NY Times story warns of Clear Channel default


They say all publicity is good publicity, but management at CC Media Holdings, the parent company of Clear Channel Communications, would probably have preferred not to be the subject of a story in Thursday’s New York Times. It suggests that Clear Channel is vying for the title of “biggest loser among media companies in this recession” and may not be able to handle its huge pile of debt.

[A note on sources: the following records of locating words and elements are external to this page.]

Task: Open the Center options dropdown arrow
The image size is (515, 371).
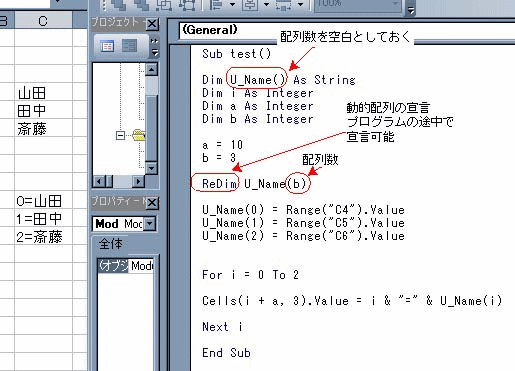Action: tap(266, 5)
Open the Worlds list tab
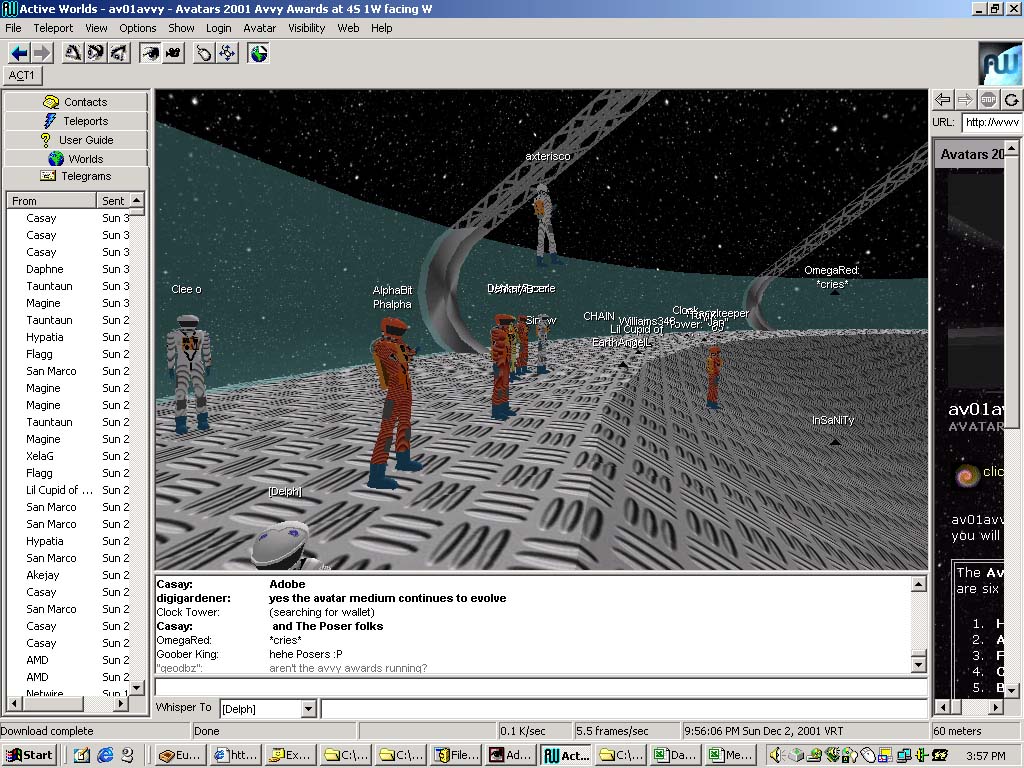Screen dimensions: 1024x768 [76, 159]

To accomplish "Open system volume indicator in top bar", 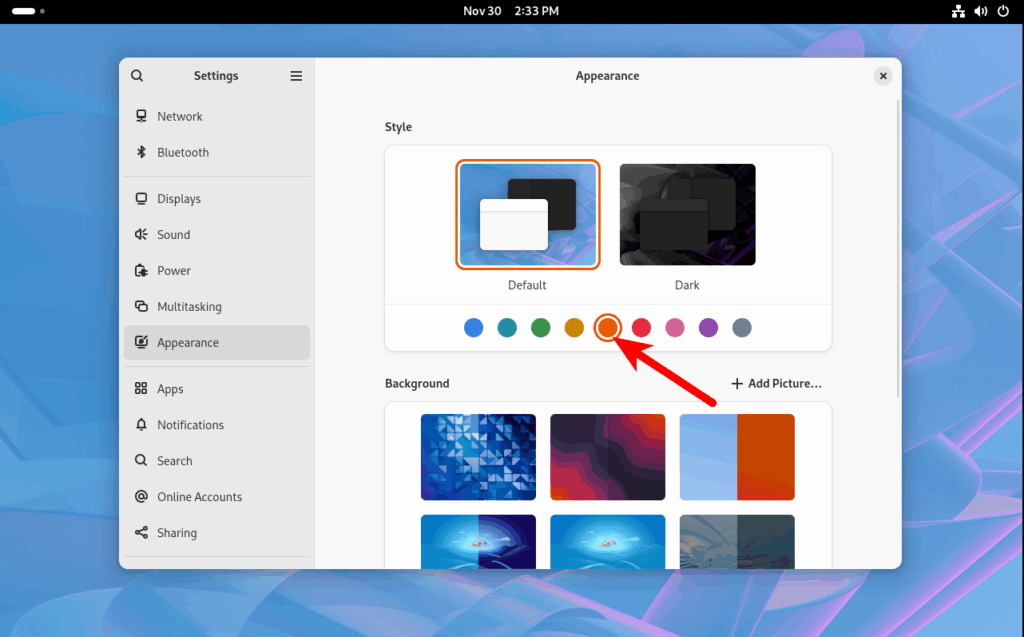I will point(980,11).
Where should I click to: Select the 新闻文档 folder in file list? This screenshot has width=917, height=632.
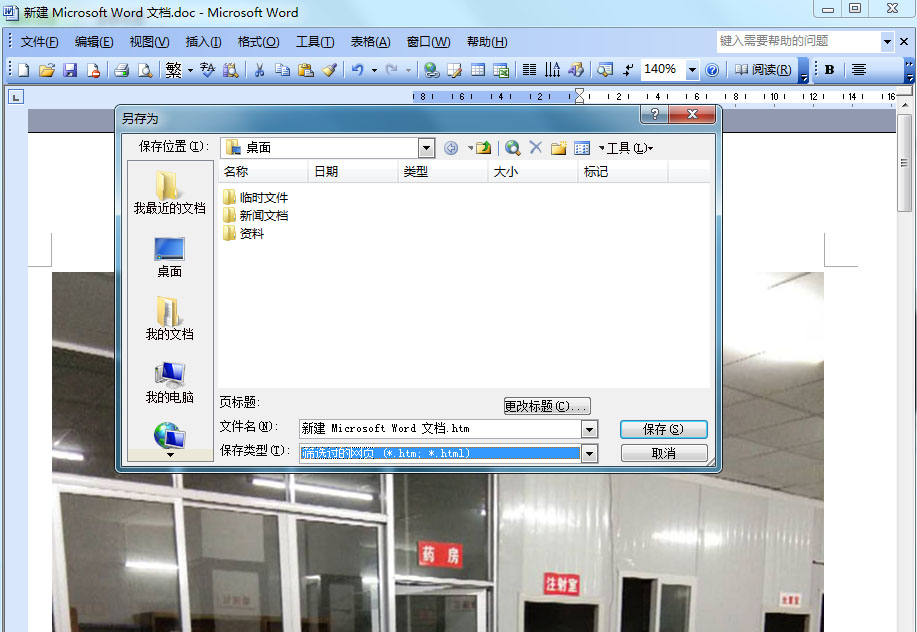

The NY Times story came on the heels of this week’s firing of an additional 590 staffers to cut costs at Clear Channel Radio. It noted a recent CNBC interview of Scott Sperling, a principal of Thomas H. Lee Partners, one of the two primary private equity owners of CC Media Holdings, in which he denied that the company was on track for “an imminent blowup.” But then the story noted the steep decline in Clear Channel’s revenues and questioned whether it will be able to finish 2009 without being in technical default of its leverage covenant.

While CC Media Holdings has about $23 billion of debt as a result of the buyout loans and assumption of existing debt, the NY Times quoted Neil Begley of Moody’s Investors Service as estimating that the current market value of Clear Channel’s assets is about $12 billion. Moody’s is already on record as stating it expects Clear Channel to default on its debt covenants in 2009.

While Clear Channel has about $1.4 billion in cash on hand, having drawn down 100% of its available credit line, analysts told the Times the company needs to generate about $1.5 billion in cash flow this year to remain in covenant compliance. That won’t be easy unless the economy improves.

Click here to read the New York Times story.

RBR/TVBR observation: Banks generally don’t want to own radio stations, so they usually will come to terms with a borrower if at all possible. But the bad blood between CC Media and its bankers, who were sued to force them to fund the private equity buyout, adds a different dynamic to this situation.

As we noted earlier this week, if Bain Capital and TH Lee can’t demonstrate that they know how to run a radio company, “we’ll then find out whether Citigroup, Deutsche Bank, Morgan Stanley, Credit Suisse, Royal Bank of Scotland and Wachovia know anything about how to run a radio company.” Now, that would be interesting.